■家賃が高い、物価が高い
都内の古いワンルームに暮らしているトモコさん(43歳)。20代で結婚した経験があるが、約3年で離婚。新卒で入った企業で仕事を続けている。
「現在の収入は手取りで27万くらい。家賃は7万円です。田舎でわずかな年金を頼りに暮らしている母に3万、送っています。食費は1日1000円に抑えるようにしていますね。今年の新米は諦めました。私の食費5日分もかかるお米は買えない」
会社が福利厚生として契約しているスポーツジムがあるので、帰りはなるべくそこに寄って軽く運動をしてシャワーを浴びる。そうすれば自宅の風呂を使う必要がないので光熱費が抑えられる。
「それでもたまには服も買いたいし、友人や同僚と食事にも行きたい。
うちの課長、女性なんですが、夫がコンサル関係でかなりの高収入みたい。時々奢ってくれるので、私たちは『栄養補給』とありがたがっています」
笑いながらそう言うトモコさんだが、ときには「どうしてこんなに節約して暮らさなければいけないのだろう」と思うこともあるという。
■収入増を目指し毎晩勉強
「アニメが好きで、その関連である声優さんのファンになったんです。ファンはけっこう地方のイベントまで追いかけていくけど、私にはとても無理。自分のできる範囲で推し活するしかないと諦めています。推し活もお金次第だと思うと、ちょっと寂しいですが」
それでも夢がないわけではない。今までも社内の昇進試験を受けたり資格取得にチャレンジしたりしてきたが、成功してもあまり収入飛躍にはつながらなかった。だから今年からは、収入や立場がかなり変わる資格を取得するため勉強を続けている。

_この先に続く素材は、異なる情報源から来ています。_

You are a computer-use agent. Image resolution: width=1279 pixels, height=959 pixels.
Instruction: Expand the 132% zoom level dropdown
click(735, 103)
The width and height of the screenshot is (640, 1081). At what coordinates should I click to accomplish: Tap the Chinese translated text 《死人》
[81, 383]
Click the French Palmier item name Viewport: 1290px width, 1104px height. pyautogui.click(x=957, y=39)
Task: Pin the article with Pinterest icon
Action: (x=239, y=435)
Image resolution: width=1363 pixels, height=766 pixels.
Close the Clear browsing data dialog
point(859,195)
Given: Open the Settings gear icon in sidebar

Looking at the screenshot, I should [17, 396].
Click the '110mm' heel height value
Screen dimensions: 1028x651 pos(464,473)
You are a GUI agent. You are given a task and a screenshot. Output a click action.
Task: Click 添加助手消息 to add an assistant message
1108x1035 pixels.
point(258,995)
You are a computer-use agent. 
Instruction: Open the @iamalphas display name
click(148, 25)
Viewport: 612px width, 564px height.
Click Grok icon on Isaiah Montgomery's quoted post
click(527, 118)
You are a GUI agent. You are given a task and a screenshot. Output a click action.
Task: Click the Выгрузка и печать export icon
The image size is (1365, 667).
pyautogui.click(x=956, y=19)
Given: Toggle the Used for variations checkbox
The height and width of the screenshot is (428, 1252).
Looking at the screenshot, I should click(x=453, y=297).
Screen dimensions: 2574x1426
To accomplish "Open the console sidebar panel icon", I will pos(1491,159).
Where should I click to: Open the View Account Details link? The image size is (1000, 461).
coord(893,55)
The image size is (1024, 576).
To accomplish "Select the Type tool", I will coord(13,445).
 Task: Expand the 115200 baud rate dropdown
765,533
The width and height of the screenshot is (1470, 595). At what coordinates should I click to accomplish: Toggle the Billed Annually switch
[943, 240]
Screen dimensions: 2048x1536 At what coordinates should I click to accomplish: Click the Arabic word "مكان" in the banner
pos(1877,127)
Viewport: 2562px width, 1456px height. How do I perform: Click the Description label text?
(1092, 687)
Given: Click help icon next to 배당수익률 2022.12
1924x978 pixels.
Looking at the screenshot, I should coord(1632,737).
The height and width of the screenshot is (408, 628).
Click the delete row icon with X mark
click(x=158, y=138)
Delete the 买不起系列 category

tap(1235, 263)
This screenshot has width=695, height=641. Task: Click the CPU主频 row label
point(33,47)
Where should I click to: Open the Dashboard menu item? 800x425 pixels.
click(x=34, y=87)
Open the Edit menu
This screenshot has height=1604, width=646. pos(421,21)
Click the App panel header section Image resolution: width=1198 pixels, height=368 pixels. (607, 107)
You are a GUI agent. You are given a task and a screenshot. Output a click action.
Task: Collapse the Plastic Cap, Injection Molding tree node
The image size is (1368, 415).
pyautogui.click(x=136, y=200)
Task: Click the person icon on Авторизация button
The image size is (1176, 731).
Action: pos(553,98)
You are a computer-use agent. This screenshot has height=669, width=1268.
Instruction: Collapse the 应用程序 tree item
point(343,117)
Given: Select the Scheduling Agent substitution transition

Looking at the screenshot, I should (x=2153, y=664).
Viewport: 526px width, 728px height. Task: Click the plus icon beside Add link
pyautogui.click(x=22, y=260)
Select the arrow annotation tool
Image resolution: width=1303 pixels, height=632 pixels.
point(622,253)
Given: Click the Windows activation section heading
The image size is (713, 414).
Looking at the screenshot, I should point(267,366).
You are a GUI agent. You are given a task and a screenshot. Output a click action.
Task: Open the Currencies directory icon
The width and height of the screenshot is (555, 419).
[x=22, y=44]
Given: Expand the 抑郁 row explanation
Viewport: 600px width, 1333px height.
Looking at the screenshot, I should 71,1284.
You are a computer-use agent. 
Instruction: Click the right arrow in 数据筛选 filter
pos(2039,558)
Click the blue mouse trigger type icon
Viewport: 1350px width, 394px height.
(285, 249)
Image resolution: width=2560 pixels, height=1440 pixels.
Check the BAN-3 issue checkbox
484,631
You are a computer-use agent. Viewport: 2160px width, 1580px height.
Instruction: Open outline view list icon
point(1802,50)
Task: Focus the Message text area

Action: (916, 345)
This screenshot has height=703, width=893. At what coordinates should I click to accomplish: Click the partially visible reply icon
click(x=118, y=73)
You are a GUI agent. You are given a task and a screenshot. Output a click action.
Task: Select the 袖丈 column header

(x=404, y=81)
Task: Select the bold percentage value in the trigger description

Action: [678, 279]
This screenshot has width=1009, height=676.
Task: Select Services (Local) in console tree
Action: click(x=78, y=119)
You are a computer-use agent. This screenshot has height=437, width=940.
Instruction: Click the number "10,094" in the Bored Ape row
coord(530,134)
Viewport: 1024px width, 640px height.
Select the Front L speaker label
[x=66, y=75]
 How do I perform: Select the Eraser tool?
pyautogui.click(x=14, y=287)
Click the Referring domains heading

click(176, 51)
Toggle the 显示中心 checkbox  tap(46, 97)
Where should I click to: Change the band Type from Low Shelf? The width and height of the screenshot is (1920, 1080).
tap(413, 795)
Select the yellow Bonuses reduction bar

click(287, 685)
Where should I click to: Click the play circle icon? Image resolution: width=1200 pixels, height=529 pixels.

「3年計画ですね。関連のある資格を2つ取得するつもりで、毎晩、勉強しています。
気づけば入社20年、同期の男性たちとは収入差もある。自分の方が仕事をしているのにという思いも拭えない。
■それでも頑張るしかない
いつまでたっても男女の賃金格差はなくならない。同一の仕事をしているなら同一賃金を払うべきだが、なかなか実現しないのが現実だ。
「システムとしてきちんとしてほしいけど、私が一人でそう叫んでもどうにもならない。だからきちんと資格をとるのが早道だと悟りました」
この先、田舎の母親の介護も視野に入ってくるが、自分が仕事をやめたら食べてはいけない。どうすればいいのかと時々不安になるという。
「私は貯金もたいしてないし、母の介護も不安だけど、自分が病気になったらという恐れもある。今の生活は母も私も元気でないと成立しない。それに私が年金を手にできるのは、きっと70歳越えてから。あるいは75歳になっているかもしれない。そこまでどうやって生活すればいいんだろうと考えることもありますね」
日常のトモコさんの夕食は質素だという。
「肉は安い鶏肉を買って小分けにしておく。牛肉はせいぜい細切れを牛丼にするとか。魚はなかなか高くて買えないので、時々しらす干しを。洗い物が多いと水道代が上がるから、凝った調理はしません」
まじめに働いて20年。それなのに新米さえ買えない生活。何かが間違っていると思うが、日々、生活していかなければならないのが現実だ。
■もっと大きな喜びやチャンスがある人生に転換したい
「給料が上がるとか、もっと家賃の安い公立集合住宅を増やすとか、何か対策がほしいところです。
さまざまなポイント活用もしたいところだが、そこまでの手間暇をかける時間がないと彼女は言う。
「ボーナスが出たときくらいですかね、少しぜいたくができるのは。この年末年始もおいしいものを買って、実家で母と細々と楽しむ予定です」
一応、正規雇用ではあるし、職場でも私生活でも人間関係に悩みがないのはありがたいことだと彼女は言う。
「ただ、ネガティブなことがないからハッピーとするより、もっと大きな喜びやチャンスがある人生に転換したいとは思っています。なんだか私たち、みんな萎縮しているような気がするんですよね」
地道に頑張る人たちが報われる世の中になる日は来るのだろうか。